その撫で方は優しくて、本当に女の子に興味が無いと言われていたのかと思うくらい。
「……まあ、優理に誘われても拒否してたしな。
お前にその気がねえうちは、別に構わない」
「その気がないうち、って、」
「これ以上は言わねえよ」
ちょっと、ずるいんじゃない?
最初のセリフとか、優しい接し方とか、期待を持たせるような素振りとか。
「ん、また明日な。
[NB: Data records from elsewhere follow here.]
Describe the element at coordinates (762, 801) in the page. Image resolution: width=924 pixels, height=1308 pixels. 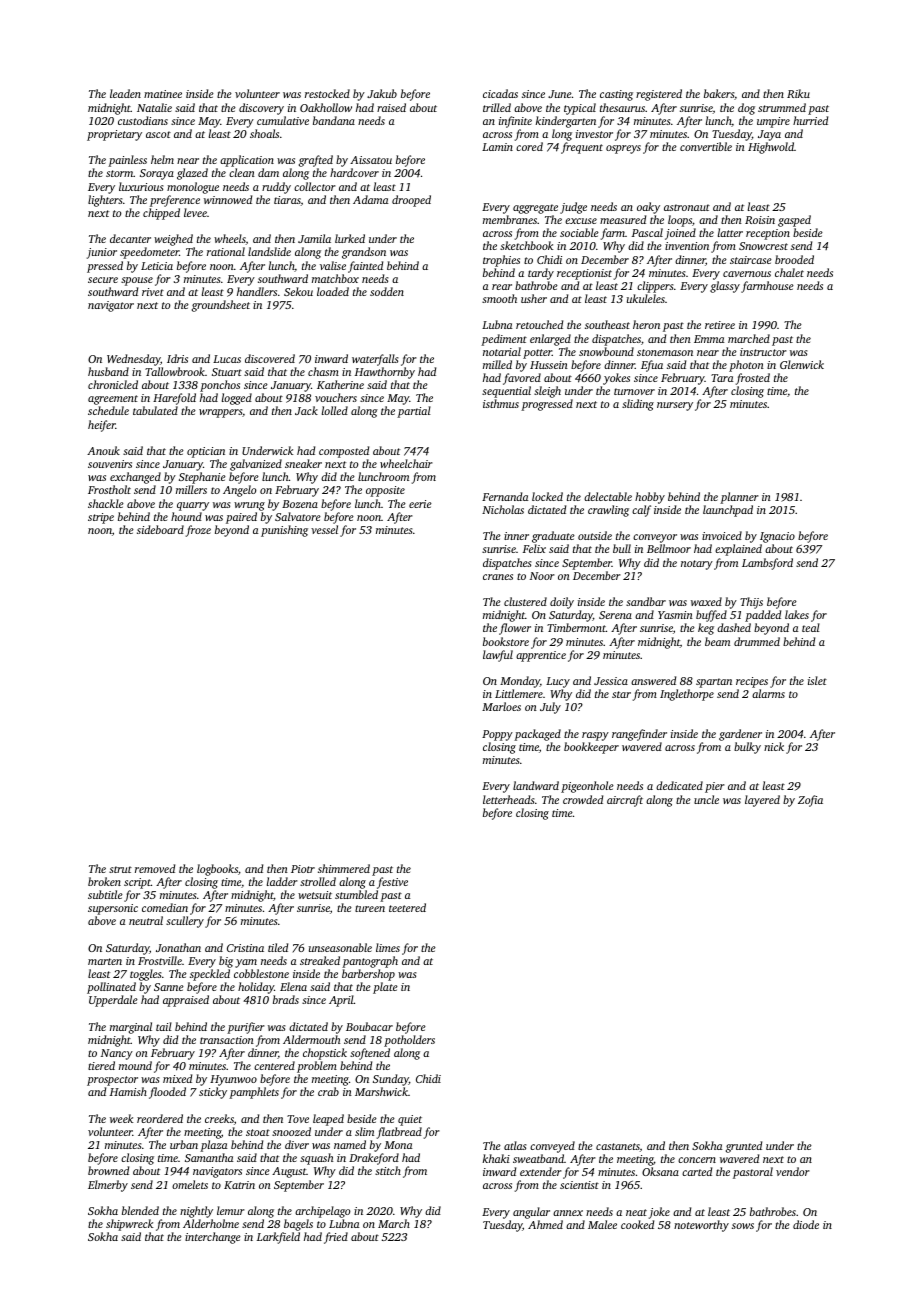
I see `layered` at that location.
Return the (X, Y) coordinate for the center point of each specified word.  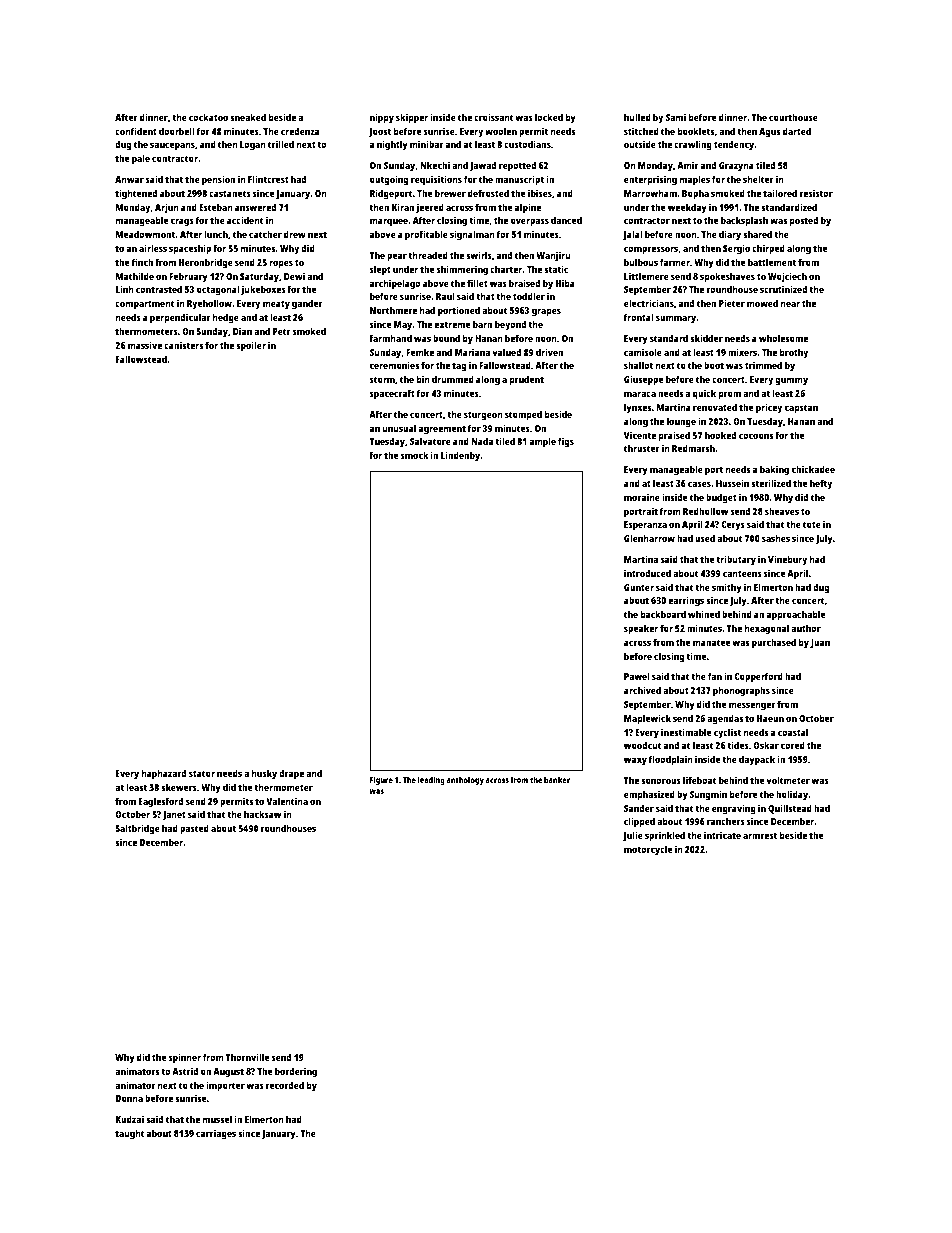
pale (141, 159)
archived (642, 690)
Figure (381, 780)
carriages (216, 1134)
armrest (760, 835)
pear (397, 257)
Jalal (632, 235)
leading (431, 780)
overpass (530, 222)
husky (264, 774)
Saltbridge (137, 829)
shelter (758, 179)
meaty (276, 304)
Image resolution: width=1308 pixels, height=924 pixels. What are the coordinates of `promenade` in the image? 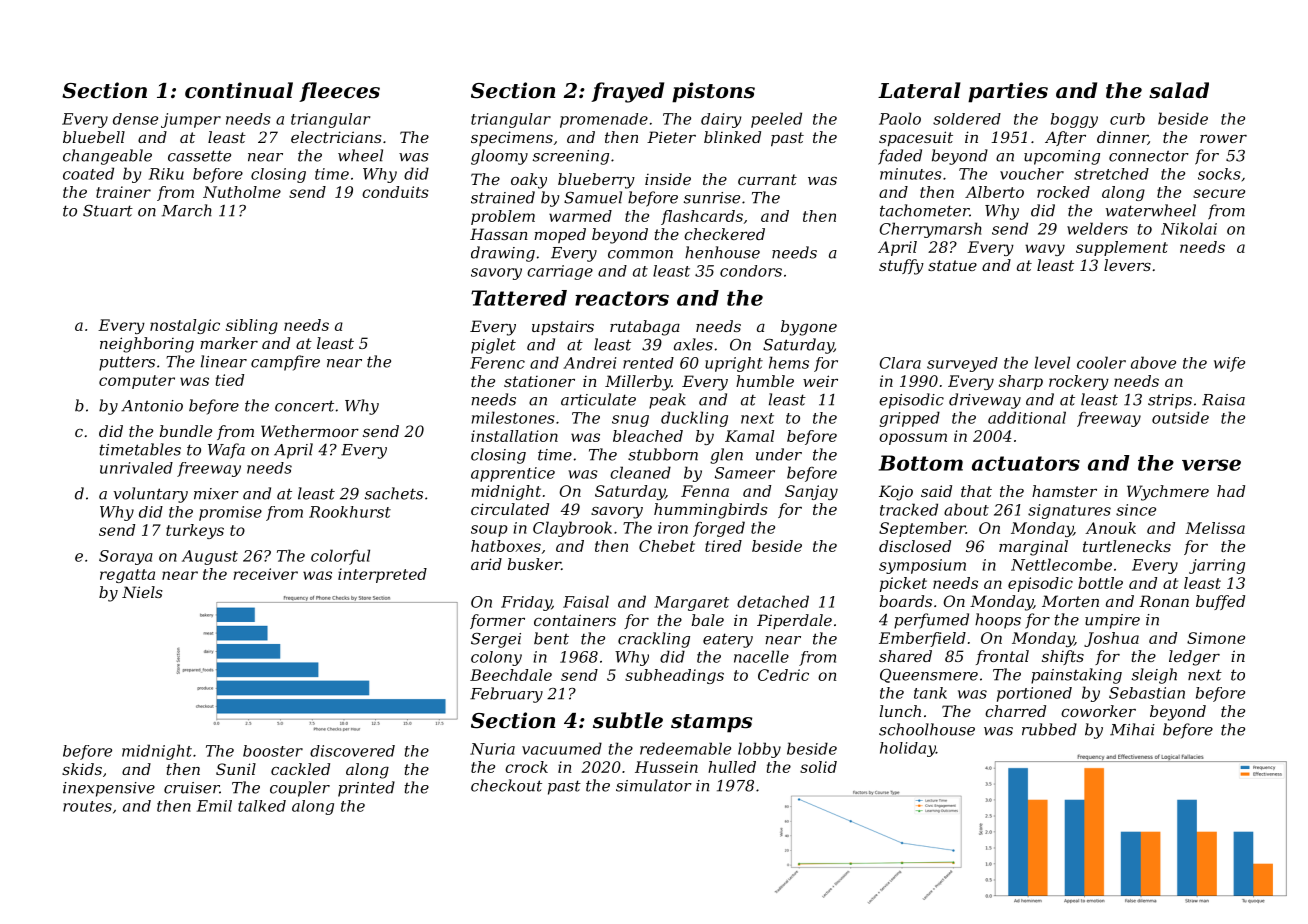 It's located at (604, 120).
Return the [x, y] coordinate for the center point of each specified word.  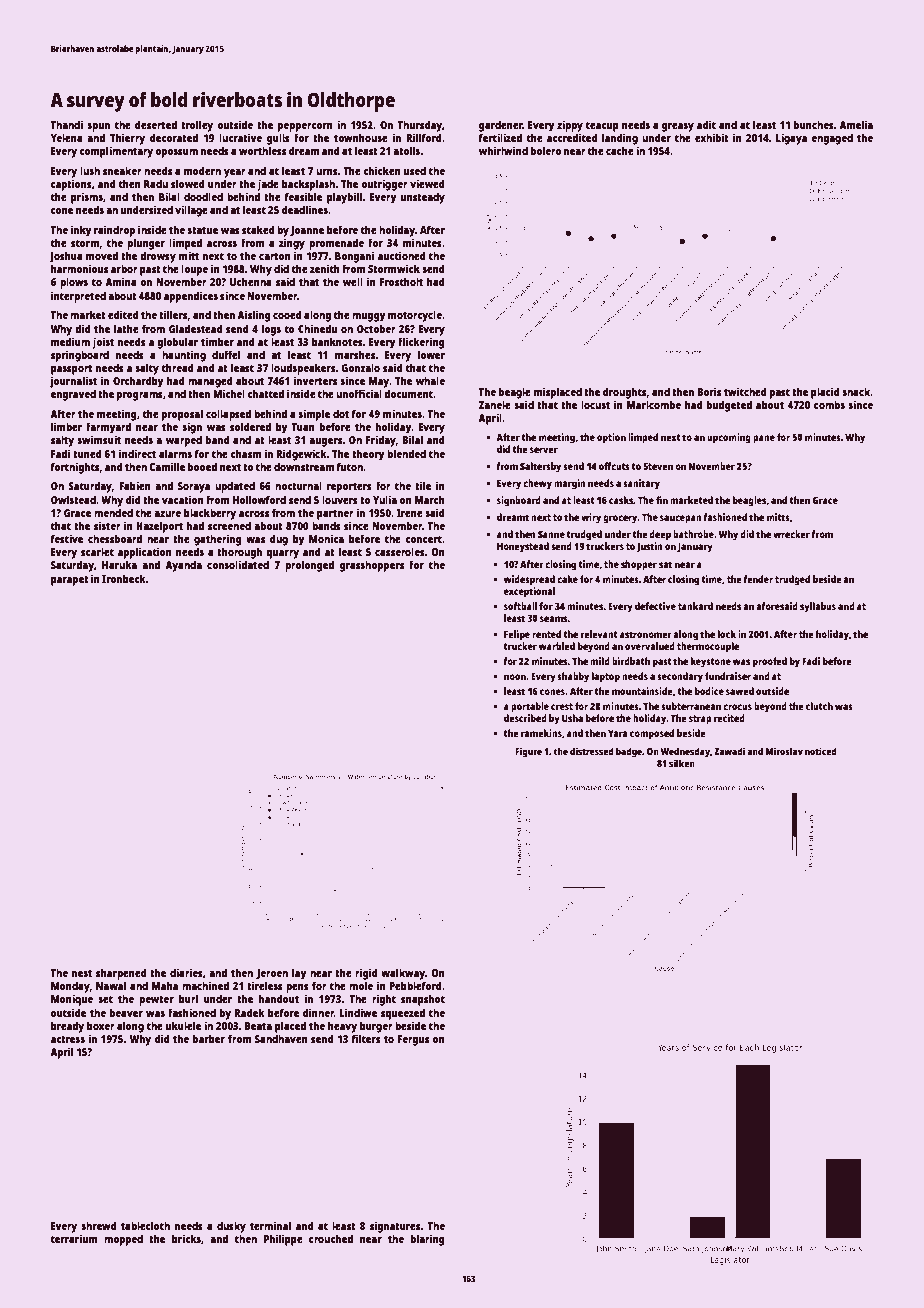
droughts [625, 393]
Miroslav [784, 751]
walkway [403, 974]
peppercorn [305, 127]
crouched [331, 1238]
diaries [186, 972]
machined [205, 985]
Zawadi [729, 751]
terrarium [74, 1238]
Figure [528, 752]
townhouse [361, 138]
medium [70, 341]
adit [706, 124]
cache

気をつけて帰れよ」
決して彼のことを好いているわけではないのに、彼女扱いのようなそれに、すこしだけ動揺する自分がいる。
……こんな風に惑わされてちゃ、だめだ。
「……うん。また明日ね」
にこりと笑って、彼等に手を振る。
先に外へと歩き出し、途中で振り返れば、播磨くんが幹部のみんなと何か話しているのが見えた。……話が終わるまで、待っててくれたのかな。
「越、」
ぽつり。その名を呼ぶ。
……彼の声が聞きたくてたまらない。いつもみたいに、雫ってわたしの名前を呼ぶ彼の声が聞きたい。
「っ、」
大事な用事以外で電話を鳴らすなと言われたけど。
家に着いてから電話を掛けてみれば、数回のコールの後、『もしもし?』と落ち着いた越の声。